> _Instructions to follow_
Without any pictures, print the lines below from the one that has "You are a computer-use" through the one that has "Given: Minimize the uninstaller window", exactly and nothing else.

--- Supplied information Enclosed Below ---

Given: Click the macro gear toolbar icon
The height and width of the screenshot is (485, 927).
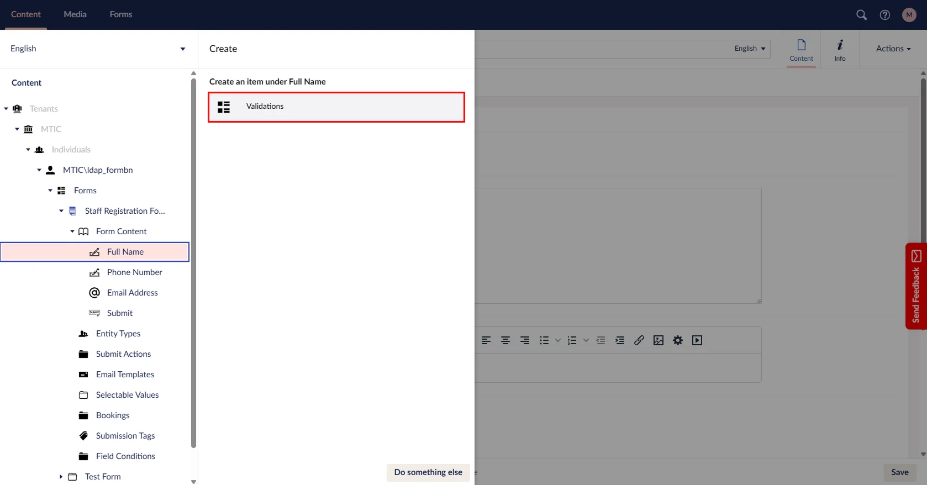Looking at the screenshot, I should [678, 340].
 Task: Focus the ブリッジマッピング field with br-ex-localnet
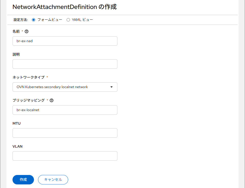coord(65,110)
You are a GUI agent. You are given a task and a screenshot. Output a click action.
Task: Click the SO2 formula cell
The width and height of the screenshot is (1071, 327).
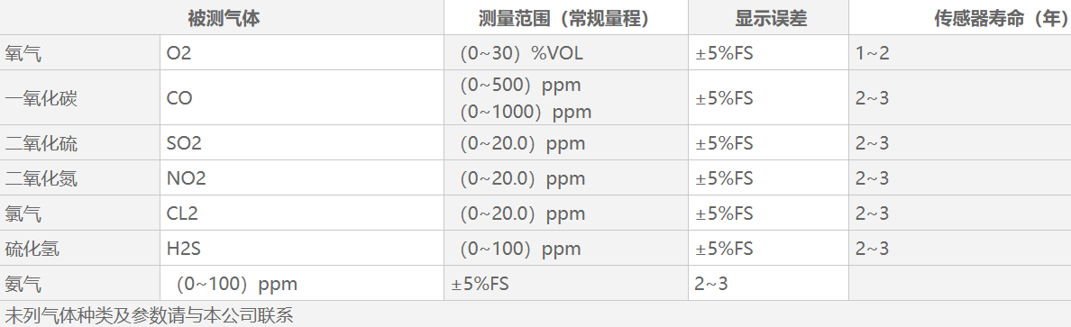302,142
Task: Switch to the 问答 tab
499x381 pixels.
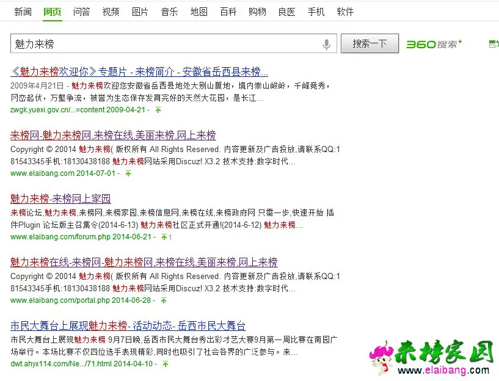Action: coord(81,12)
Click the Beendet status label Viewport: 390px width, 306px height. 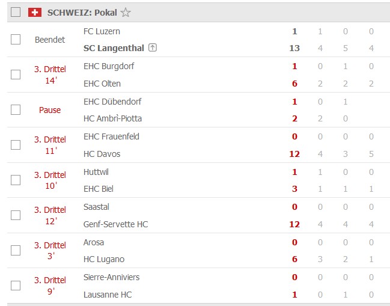pos(50,40)
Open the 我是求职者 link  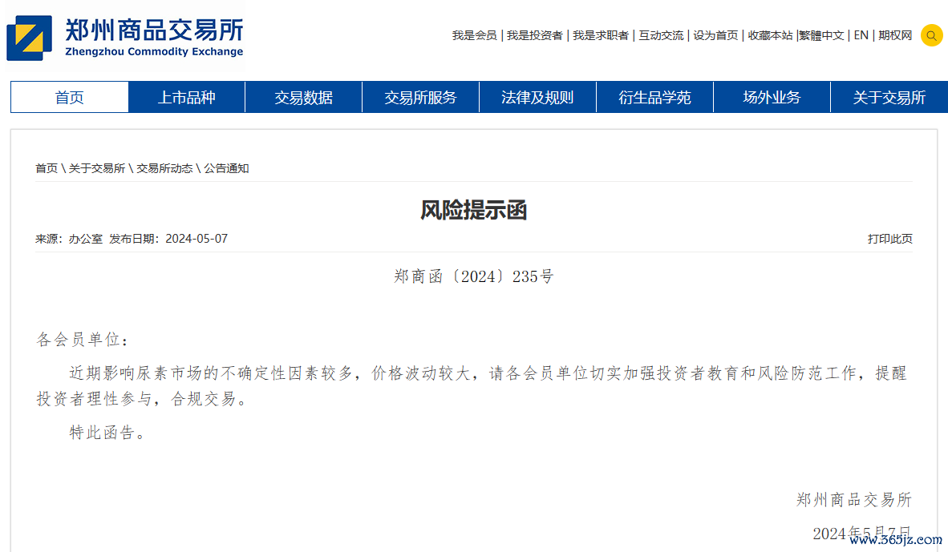[600, 35]
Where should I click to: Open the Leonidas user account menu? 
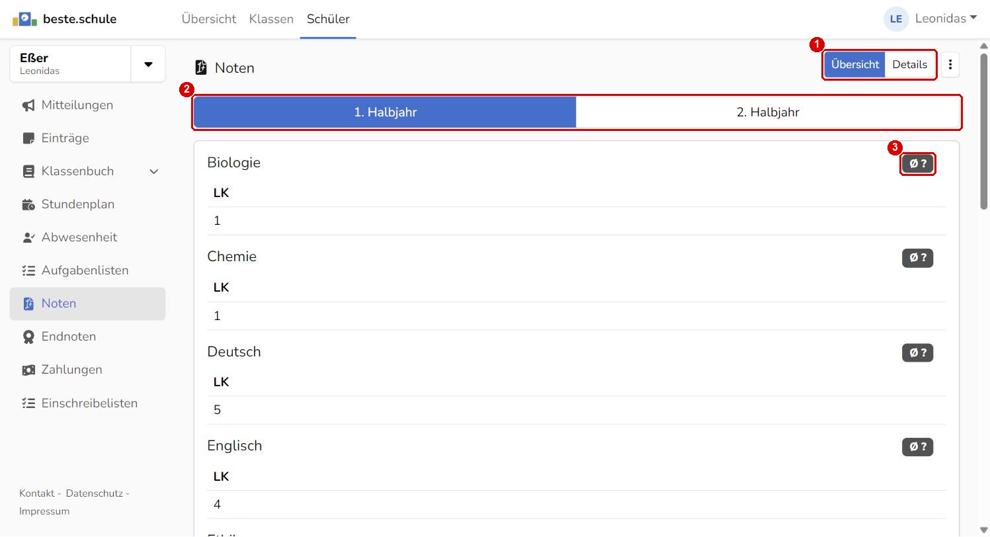click(x=930, y=19)
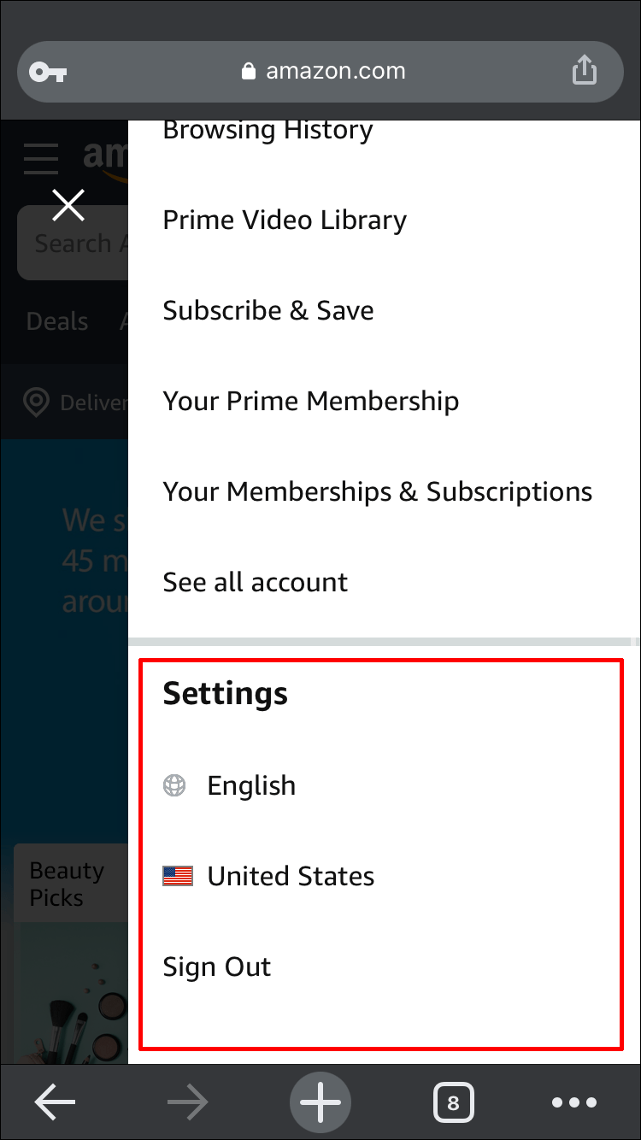Viewport: 641px width, 1140px height.
Task: Tap the padlock icon in the URL bar
Action: tap(249, 71)
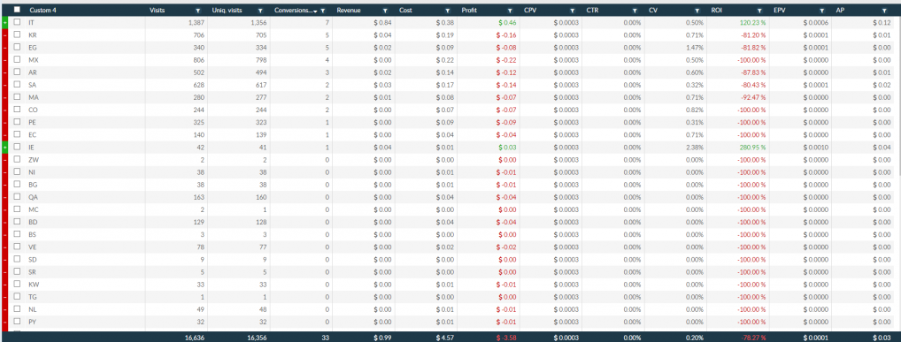
Task: Open filter icon on AP column
Action: click(x=884, y=11)
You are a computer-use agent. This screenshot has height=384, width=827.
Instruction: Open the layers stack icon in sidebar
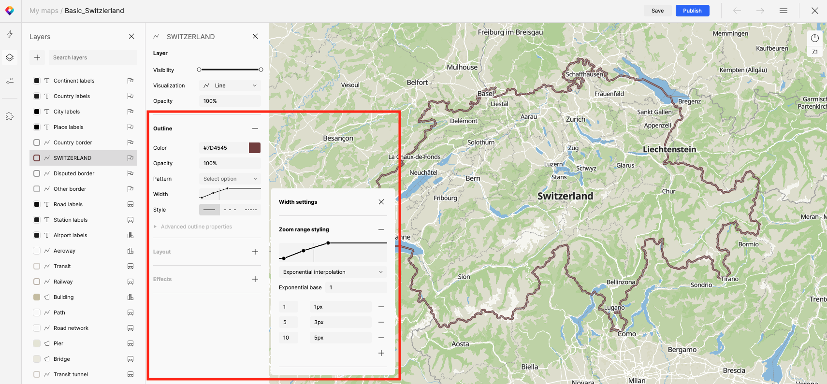pyautogui.click(x=10, y=57)
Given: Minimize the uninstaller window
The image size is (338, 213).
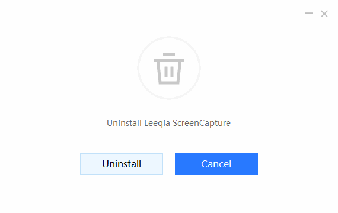Looking at the screenshot, I should click(309, 14).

--- End of Enclosed Supplied information ---

> _Exercise result_
You are a computer-use agent. This screenshot has height=384, width=827.
Instruction: Open the layers stack icon in sidebar
pyautogui.click(x=10, y=57)
Given: Minimize the uninstaller window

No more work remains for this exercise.